À quoi bon?
Les britanno-colombiens intéressés à la présence du français dans nos espaces publics apprenaient récemment une interruption de la parution papier du journal de l’Express du Pacifique. À en juger par le contenu et les chiffres de distribution, le journal semblait se financer depuis longtemps à peu près exclusivement de publicités d’agences gouvernementales. La grève des postes et un “besoin de restructuration” étaient invoqués pour justifier la mise-à-pied de la petite équipe qui s’affairait au journal. Les chèques ne rentreraient apparemment plus?
Radio-Canada Colombie-Britannique a bien couvert la triste nouvelle mais peu d’intérêt s’est manifesté à en juger par le manque de rétroactions web ou autres commentaires sur les médias sociaux. Pas plus d’intérêt sur le site même de l’Express en réponse à l’avis d’interruption. Quant aux “courriers de lecteurs”, difficile de savoir, puisque le journal ne parait plus, quoique leur publication était plutôt rare…

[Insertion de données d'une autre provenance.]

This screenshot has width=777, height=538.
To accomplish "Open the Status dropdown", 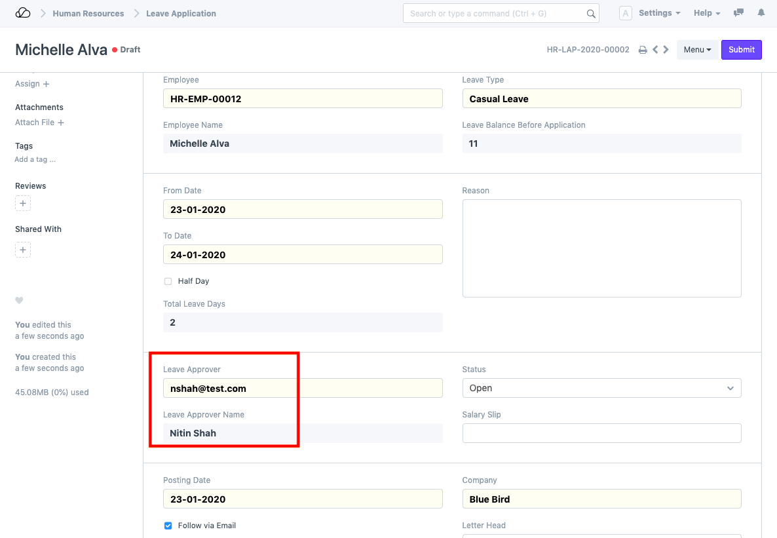I will coord(601,388).
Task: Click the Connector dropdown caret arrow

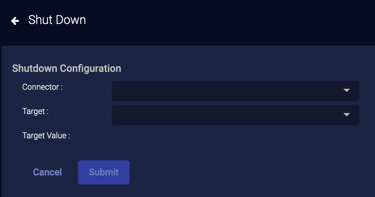Action: click(347, 90)
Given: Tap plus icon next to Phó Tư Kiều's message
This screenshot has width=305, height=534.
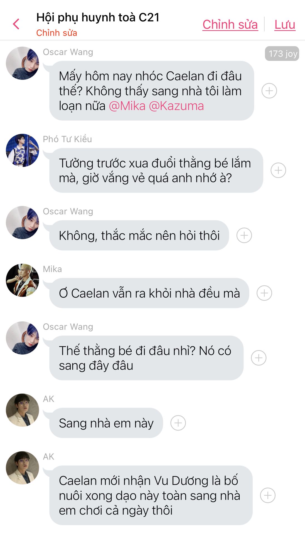Looking at the screenshot, I should pyautogui.click(x=278, y=170).
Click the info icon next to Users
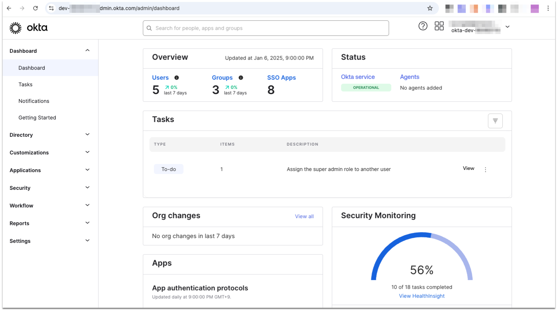The width and height of the screenshot is (557, 310). (x=177, y=77)
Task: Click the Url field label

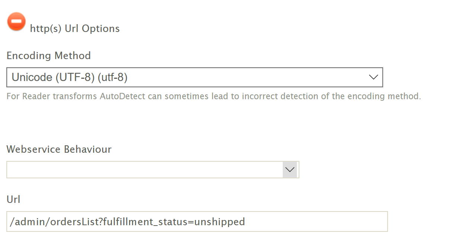Action: pos(13,200)
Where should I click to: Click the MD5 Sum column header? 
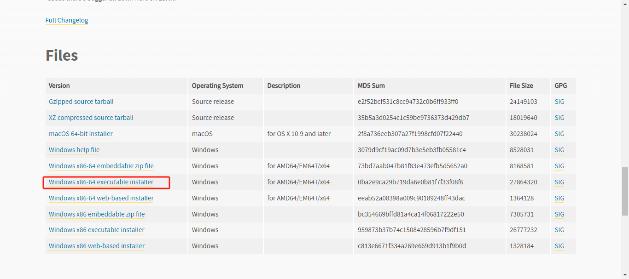pyautogui.click(x=371, y=85)
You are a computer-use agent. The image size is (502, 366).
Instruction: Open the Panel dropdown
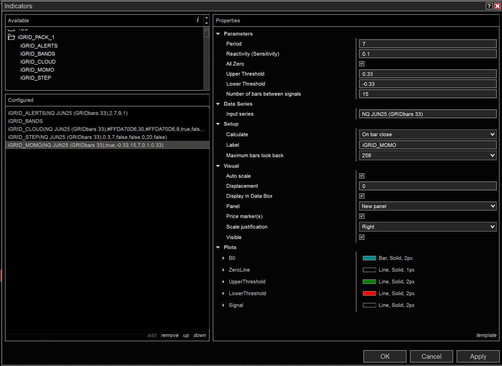click(x=427, y=206)
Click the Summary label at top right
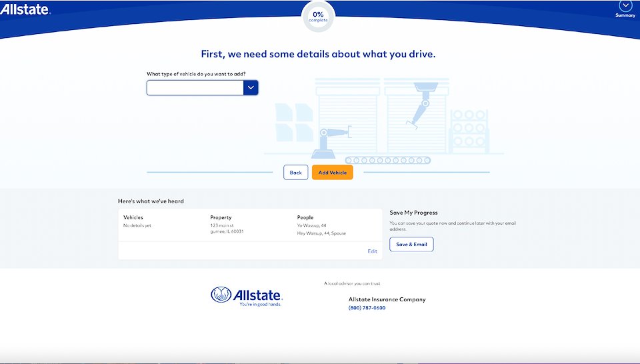Image resolution: width=640 pixels, height=364 pixels. (x=625, y=15)
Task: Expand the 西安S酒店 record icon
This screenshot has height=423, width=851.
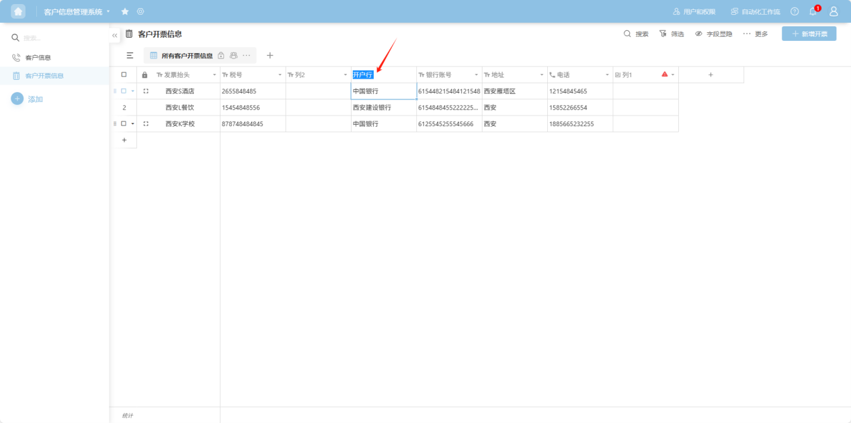Action: pos(146,91)
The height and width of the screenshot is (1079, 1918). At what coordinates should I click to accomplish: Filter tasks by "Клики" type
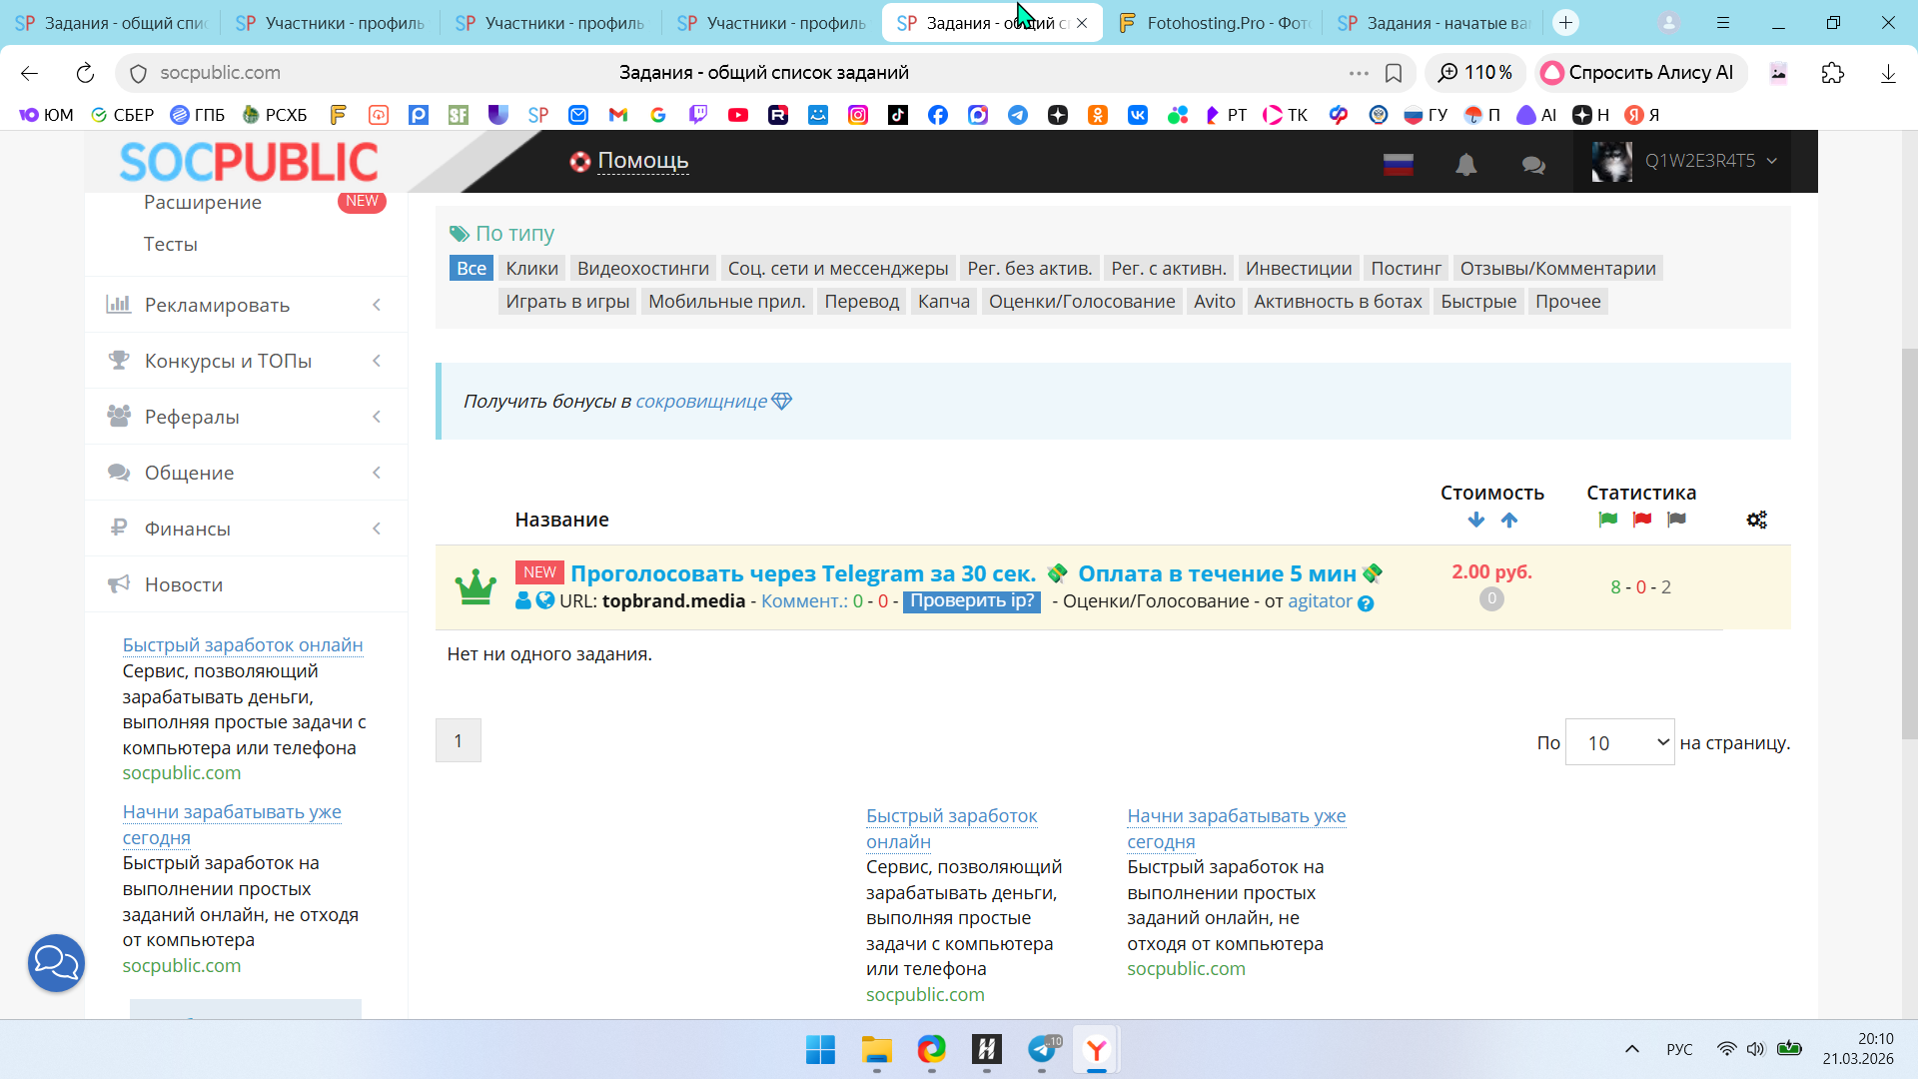click(x=531, y=268)
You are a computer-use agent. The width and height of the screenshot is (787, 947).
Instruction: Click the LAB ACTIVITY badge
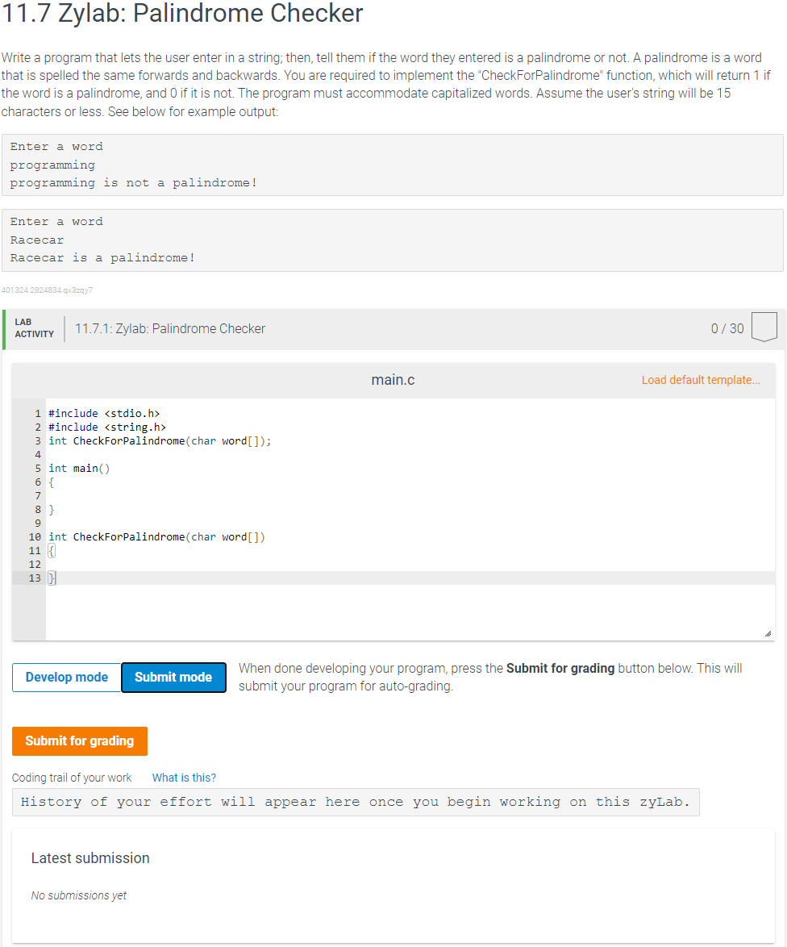click(x=33, y=328)
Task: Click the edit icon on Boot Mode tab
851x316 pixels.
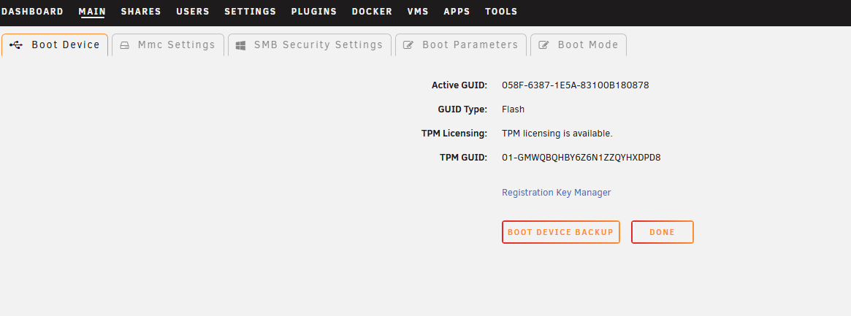Action: pyautogui.click(x=543, y=45)
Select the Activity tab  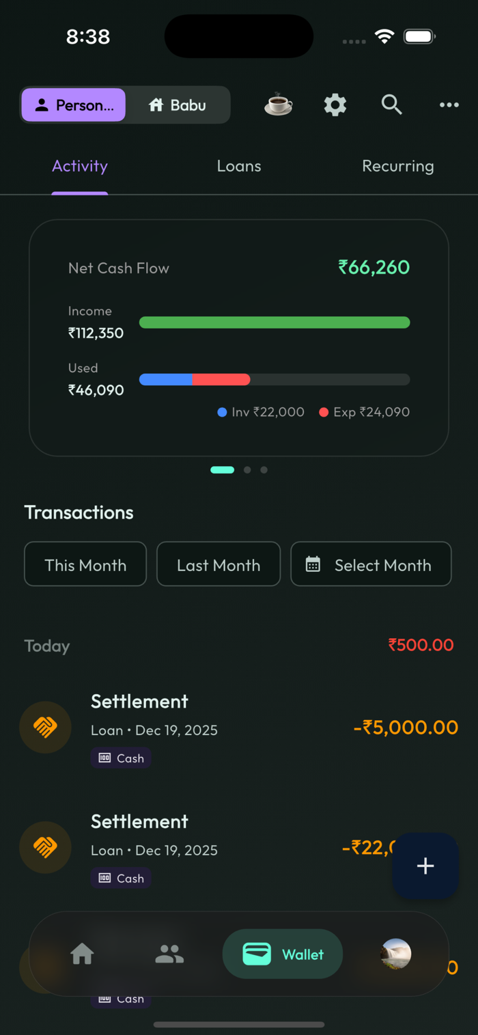click(x=80, y=166)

Je me suis retrouvé encore une fois seul à commenter sur la perte de ce qui est pourtant le seul journal francophone en Colombie-Britannique. Le premier d’ailleurs qui jadis publiait ma chronique de l’internet britanno-colombien. Je commentai donc sur le manque d’intérêt flagrant que suscitait la nouvelle d’intérêt public. Quelqu’un répondit en me demandant si je pensais vraiment que les francophones s’en foutaient. Je répondis oser espérer que non, que beaucoup regrettaient bien sûr une telle perte mais ne savaient que faire devant un autre coup dur sur la présence tellement précaire du français dans nos espaces publics.
Cela quelque jours seulement après que le ProjetJ.ca ou “Observatoire du journalisme” publiait en ligne les résultats d’une thèse de maîtrise en communication à l’Université d’Ottawa dans laquelle des lecteurs du quotidien provincial L’Acadie Nouvelle, estimaient que “le journal doit les représenter, les rassembler et combattre pour la cause du français, trois rôles qui diffèrent selon eux du rôle des médias anglophones de la province.” Certains se rappelleront que l’Express abandonnait jadis un tel mandat communautaire en raison de ressources additionnelles nécessaires pour assumer un tel mandat, d’autant plus qu’elles étaient non exigées par les commandites d’agences gouvernementales.
D’autres se rappelleront l’interruption de l’émission radiophonique “La Palabre” jadis animée par notre éditeur du TAN sur les ondes de Fairchild Radio. La triste nouvelle n’avait toutefois pas fait l’objet de couverture d’autres médias et avait suscité similairement peu d’intérêt. Il s’agissait pourtant d’une voix unique qui occupait un espace public important et rejoignait une clientèle d’expression francophone.
Quoi faire dans les circonstances n’est jamais évident. Mais partager notre désarroi dans ce qui reste de nos espaces publics semble certes plus approprié à ce moment-ci que ce langage bureaucratique de “restructuration”. En bout de ligne, de quoi se demander si ces commandites d’agences gouvernementales ont vraiment aidé. Se défaire de ces bureaucraties ringardes qui nous tuent à petit feu ne nuirait certes pas. À quoi bon?
En terminant, l’auteur tient à remercier The Afro-News pour maintenir un des derniers espaces publics francophones britanno-colombiens en parution papier!